**Quoted passage:**
## begin

ANN: LuaJIT 1.1.0

classic Classic list List threaded Threaded
30 messages Options
12
Reply | Threaded
Open this post in threaded view
|

Re: ANN: LuaJIT 1.1.0 / Re: Lua x DirectX

Andras Balogh-4
Having the FPU operate in full precision mode does not mean that you have to send doubles to the GPU. I'm using 32 bit floats for geometry too. This flag only means that internally, the FPU computes everything in single/double precision. Besides, this 580FPS is an ill test case, normal apps don't run at this rate. So it is probably limited by CPU, in which case, I think that setting and resetting the FPU registers in every API call probably hurts a bit (even then, 3.5% is nothing). If DirectX just didn't touch it, it would probably be fine. I don't think there's any speed difference internally. Modern FPUs do most instructions in one cycle.. Sure, if you do software transforms (god forbid rasterizing), then it _might_ give you an edge, but I just don't think it's worth the trouble. Besides, DirectX was designed by humans too, it's not without design flaws...



andras


On Thu, 16 Mar 2006 07:35:18 -0700, Framework Studios: Hugo <[hidden email]> wrote:

Well, one number I found on the decrease of Direct3D's speed with and without the FPU preserve flag:

http://discuss.microsoft.com/SCRIPTS/WA-MSD.EXE?A2=ind0504b&L=directxdev&D=1&P=3121

with: 560 fps
without: 580 fps

However I think it is a bit beside the point to 'prove' this with numbers since DirectX more or less already chose single precision for us (for a good reason, I trust). Also it seems logical for a 3D API to be faster when using float-s in stead of double-s because twice the data can be pushed to the GPU with the same bandwidth / stored in VRAM. Isn't this the same for OpenGL?

## end

**Written request a:** Can you rescale the part of the entries that opens with the line containing "The width and height of the screenshot is (1024, 768)." and closes with the line containing "pyautogui.click(x=851, y=31)"? Reproduce those lines, requests included, with every coordinate in the answers multiplied by 0.65 and rounded to whole numbers (halves up), and leave the pictures out.

Stored dataset entries:
## begin

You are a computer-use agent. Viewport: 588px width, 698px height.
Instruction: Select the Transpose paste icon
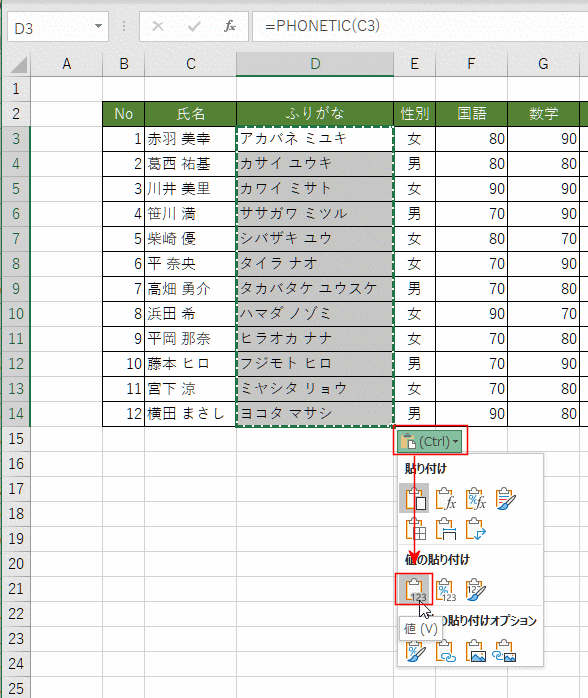point(475,528)
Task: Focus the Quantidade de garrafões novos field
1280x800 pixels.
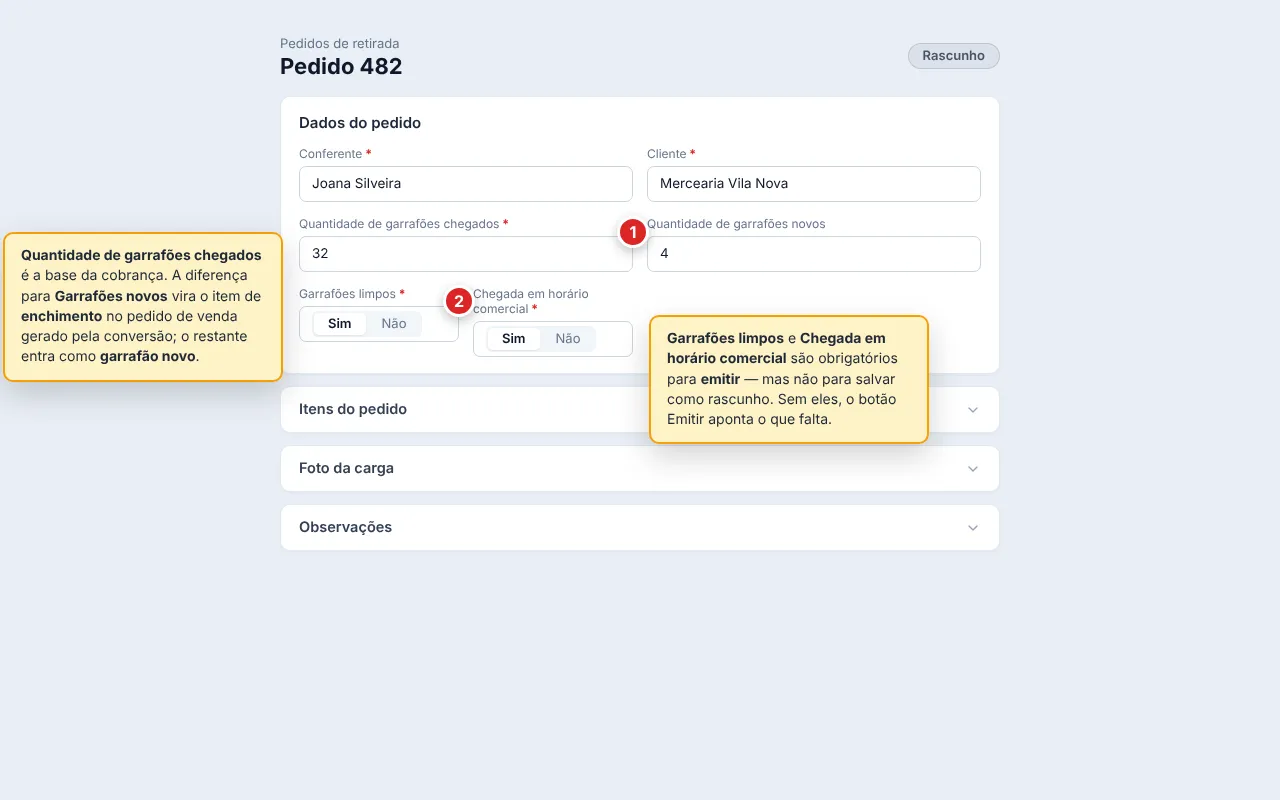Action: click(x=814, y=254)
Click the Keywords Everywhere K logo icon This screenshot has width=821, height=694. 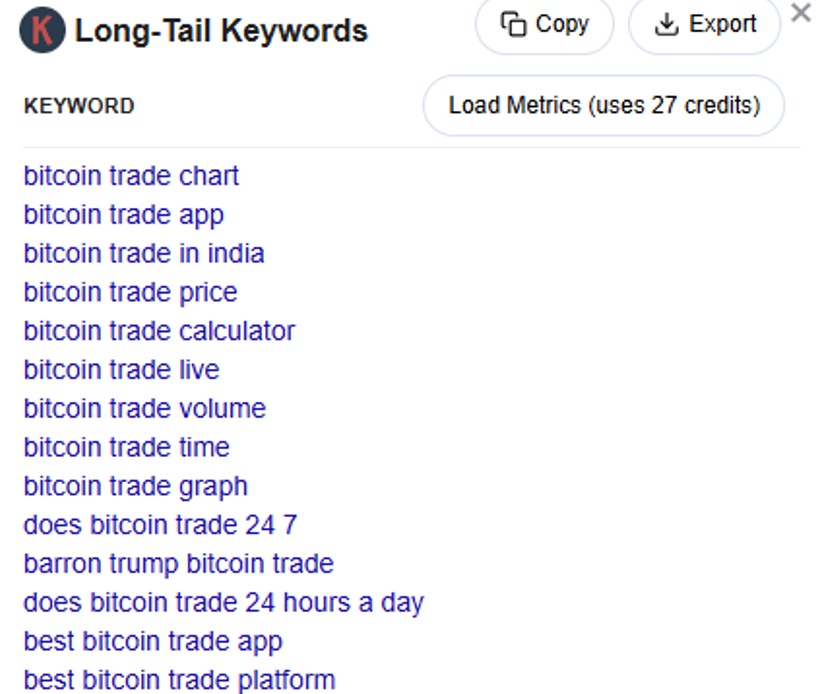click(42, 31)
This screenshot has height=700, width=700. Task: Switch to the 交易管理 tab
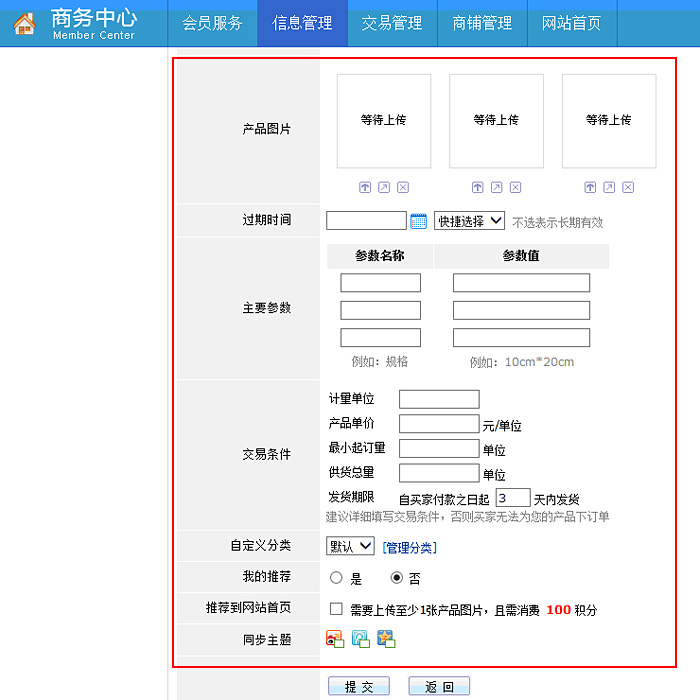point(392,23)
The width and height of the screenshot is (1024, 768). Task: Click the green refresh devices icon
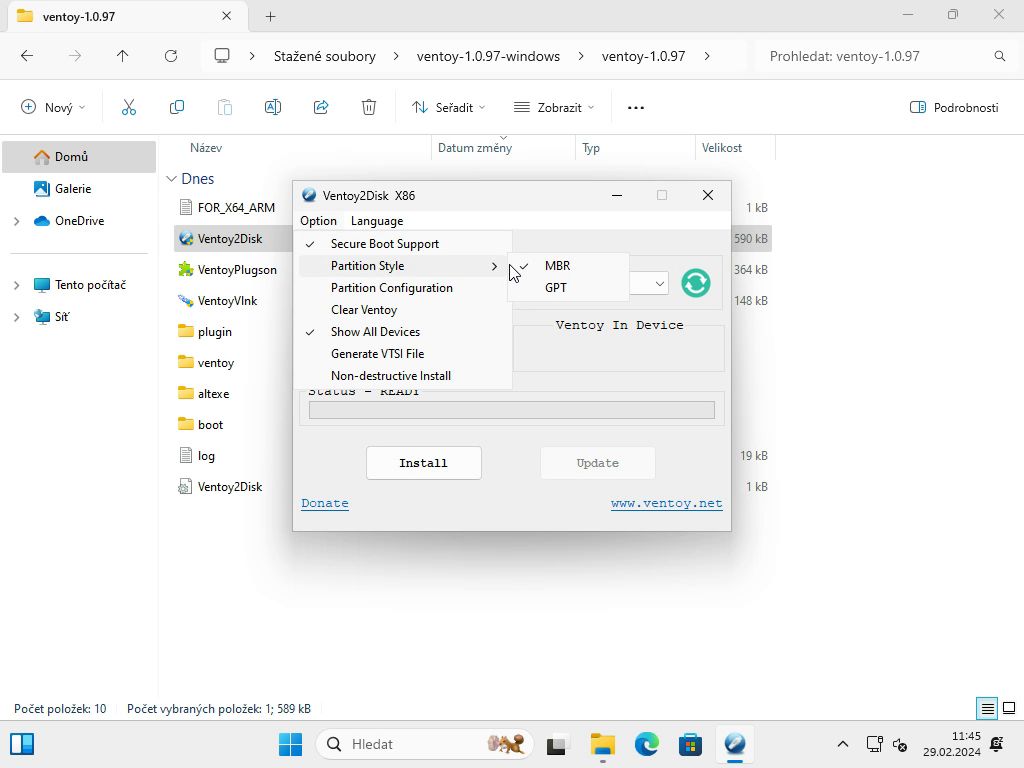point(695,283)
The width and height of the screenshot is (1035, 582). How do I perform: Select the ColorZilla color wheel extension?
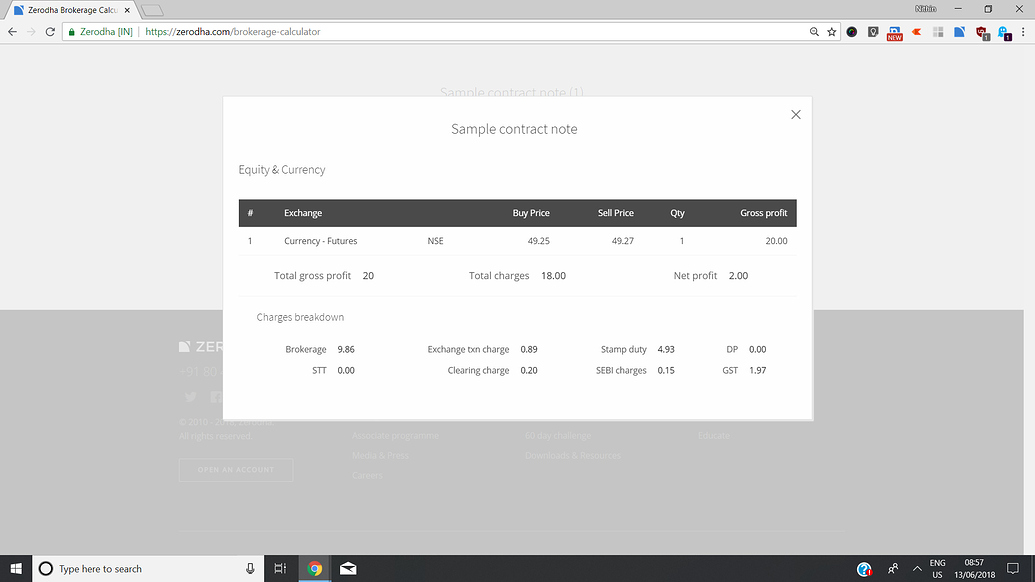pyautogui.click(x=851, y=31)
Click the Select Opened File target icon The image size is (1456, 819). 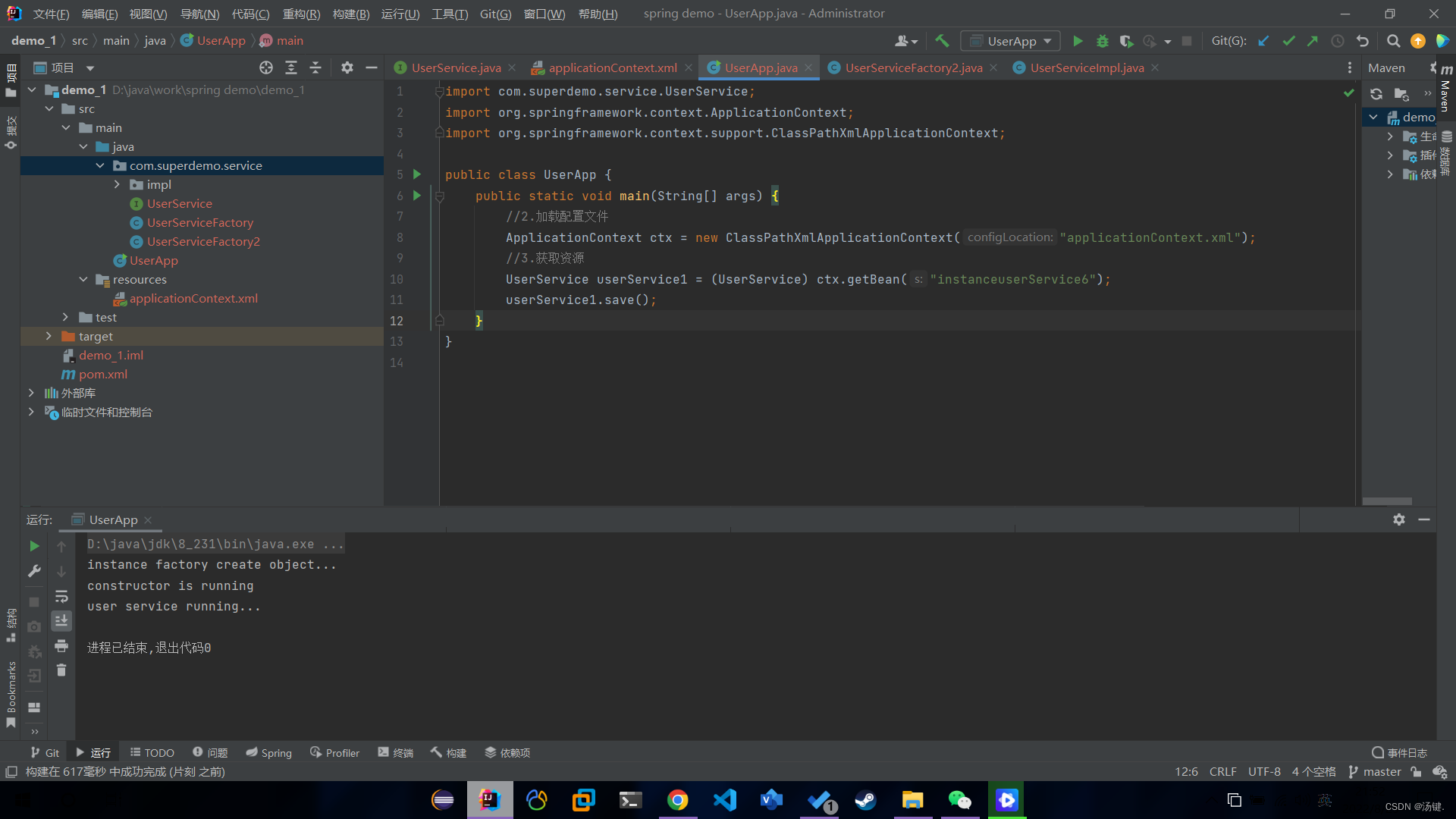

## end

**Written request b:**
Answer these questions about the forum thread on FPU precision:
(i) What frame rate does the thread report for Direct3D with the FPU preserve flag?
(ii) What size of floats does Andras use for geometry?
(iii) On what date did Hugo write his message?

**Exercise result a:**
The width and height of the screenshot is (1024, 768). Task: Click the green refresh devices icon
point(452,184)
The width and height of the screenshot is (1035, 582). How do I perform: Select the ColorZilla color wheel extension?
pyautogui.click(x=553, y=20)

**Exercise result b:**
(i) 560 fps
(ii) 32-bit floats
(iii) Thursday, 16 March 2006